On Wed, May 28, 2008 at 3:02 PM, Paul at Home <pa...@ru...> wrote:
> At a recent XFest in Reading (UK), MS presented exactly this tree scenario
> as a way to use DX10 instancing to draw trees exactly like that. There were
> actually stacks of them on screen too, allegedly from just 4 draw calls.
>
> My problem with this is that it's a pipe dream imo. Until some distant time
> in the future when everyone has an SM4.0 card and the *next* set of consoles
> is out, you can't put this stuff in commercial games, as it's like
> developing two different titles at the same time. There are simply no
> convenient fallbacks for this stuff which means you need two codepaths and
> two sets of art.
>
> The final nail for me is that (apart from a very narrow space where it's the
> best target,) PC games are rarely the lead version. A big budget title is
> going to be for 360 and/or PS3 with sometimes a PC version thrown in and
> powerful though they are, neither console can approximate this technique
> well. So what's the point?
>
> Bloody impressive demos though. Hope I'm not starting a flamewar here.
> Regards,
> Paul Johnson
> www.rubicondev.com
>
>
>
> ----- Original Message -----
> From: Jeff Russell
> To: Game Development Algorithms
> Sent: Wednesday, May 28, 2008 7:30 PM
> Subject: [Algorithms] why not geometry?
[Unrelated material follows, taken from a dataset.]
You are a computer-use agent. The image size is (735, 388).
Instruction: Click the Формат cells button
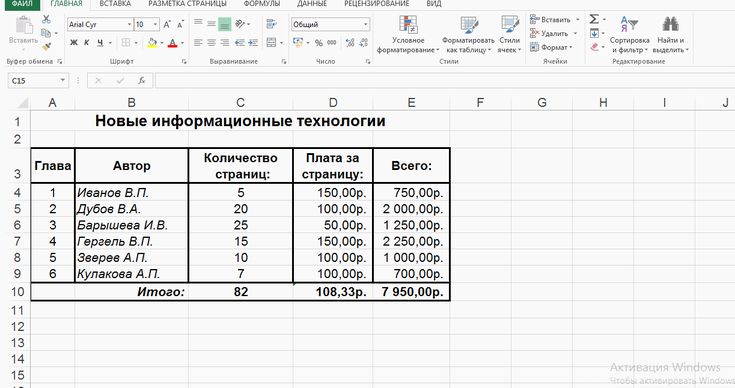click(x=551, y=47)
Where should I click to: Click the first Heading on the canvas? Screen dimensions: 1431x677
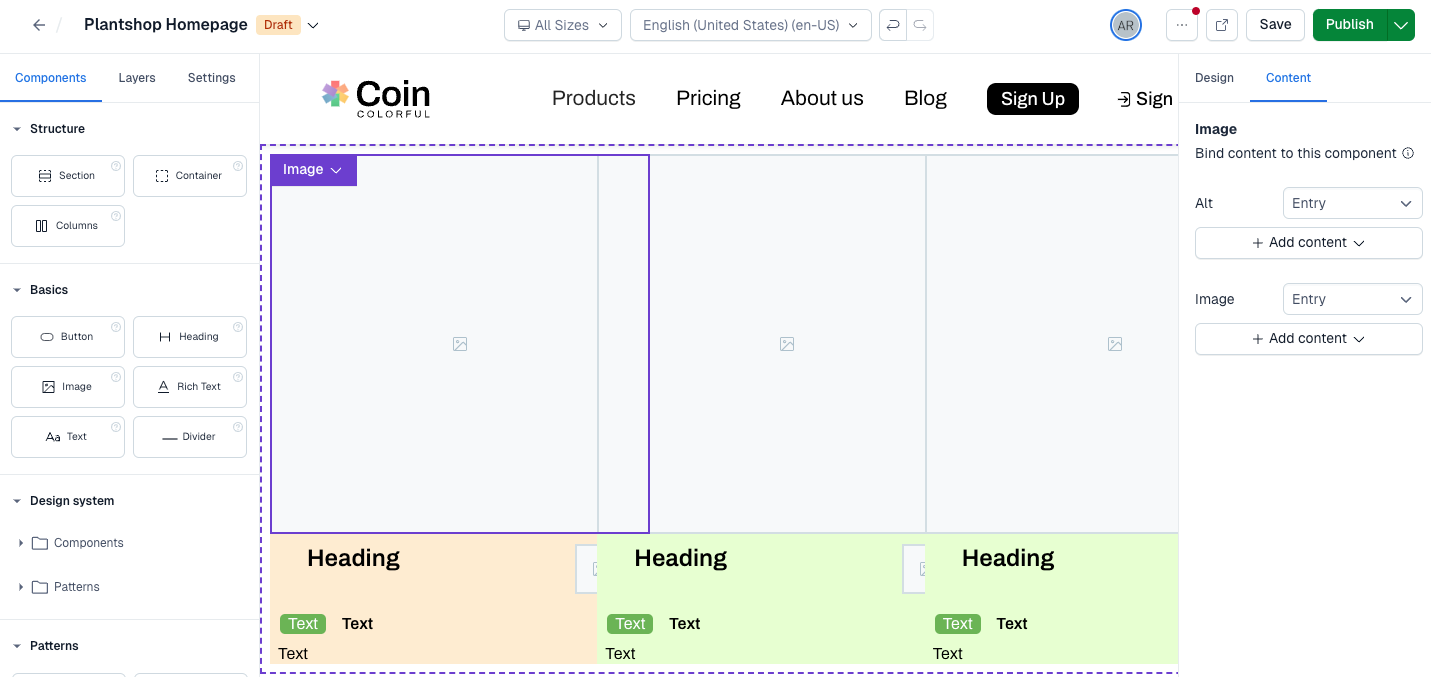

> So, say hypothetically that a person wanted to render a tree trunk. The
> typical approach is to use solid triangles for the trunk and a few major
> branches and use alpha-tested or blended geometry for the smaller branches
> and twigs, the goal being of course to reduce the triangle count to get good
> performance. One then ends up rendering for example something like 1-2k
> triangles instead of the 50k or more that might be required to render the
> 'full' tree. Seems logical.
>
> But my question is - is this still wise? And if so, why?
>
> Consider:
>
> - A typical vertex shader often compiles into about as many instructions as
> a fragment shader nowadays (for us in the 50-100 range). I would expect then
> that from a pure computation standpoint computing a single vertex would be
> roughly as fast as a single pixel on a modern GPU, since vertices and
> fragments now share ALU in most cases.
>
> - Geometry in this case saves fill rate. Even if the tradeoff for vertices
> to fragments isnt 1:1, drawing your tree branches with geometry will avoid
> the massive overdraw that large alpha-tested triangles can incur. Even
> proper sorting won't save all those fragments that get discarded by the
> alpha test.
>
> - Geometry looks better! You get antialiasing, proper depth buffer
> interaction, parallax, etc. all of which are trickier to attain in full for
> impostor geometry.
>
> - The advent of the 'geometry shader' makes replicating parts of your data
> stream more feasible. I could see a situation of local geometry instancing
> where a large branch has the same 'twig' present in several different
> positions/orientations/scales along its length. This means you allow maybe
> 100 tris in your vertex buffer for a given twig, and the geometry shader
> replicates it at draw time using a constant table to maybe 16 instances or
> so to fill out your tree. Then you'd get a very large number of triangles
> generated by a single draw call that only passes in a fraction of the data.
>
> I suppose maybe the memory problems alone could be what hurt vertex
> processing so much, given there's so much data flying around. Plus I've
> heard that geometry shaders aren't even very fast yet.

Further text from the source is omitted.